The White House began the month of June on a commemorative note by acknowledging it as African-American Music Appreciation Month.
In a proclamation, President Obama paid tribute to the influence that black music has today. He was quick to note its powerful history as the foundation for other genres of popular music.
“In cherished songs passed down through generations and innovative musical fusions crafted today, African-American music continues to transcend time, place, and circumstance to provide a source of pride and inspiration for all who hear its harmonies,” said the president.
“This month, we celebrate the legacy of African-American music and its enduring power to bring life to the narrative of our nation,” he added in his statement.
Obama was descriptive as he acknowledged the early beginnings of African-American music, not just for its entertainment but also for its value as a tool of social justice.
“From the cadenced hums of spirituals to the melodies of rhythm and blues, African-American music has been used to communicate, to challenge, to praise, and to uplift in times of both despair and triumph.
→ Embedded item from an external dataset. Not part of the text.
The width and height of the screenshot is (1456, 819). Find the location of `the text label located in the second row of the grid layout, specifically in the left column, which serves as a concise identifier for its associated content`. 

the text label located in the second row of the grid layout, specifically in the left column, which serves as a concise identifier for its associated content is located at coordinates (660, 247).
The rhythmic chords embedded in spirituals have long expressed a deep faith in the power of prayer, and brought hope to slaves toiling in fields,” the president said.
“The soulfulness of jazz and storytelling in the blues inspired a cultural renaissance, while the potent words of gospel gave strength to a generation that rose above the din of hatred to move our country toward justice and equality for all,” he continued.
The president called on the American people, including legislators and teachers, to observe the designation by raising awareness with programs and activities. He wants people to incorporate music that is composed, arranged or performed by African-Americans into their tributes.
The Obama family themselves have put a spotlight on some classic and contemporary African-American music artists during their two years in the White House. Singers such as Stevie Wonder, Aretha Franklin, Beyoncé, John Legend, Ledisi, and Jill Scott, along with rapper Common, to name a few, have all made appearances to share their artistry on the White House stage.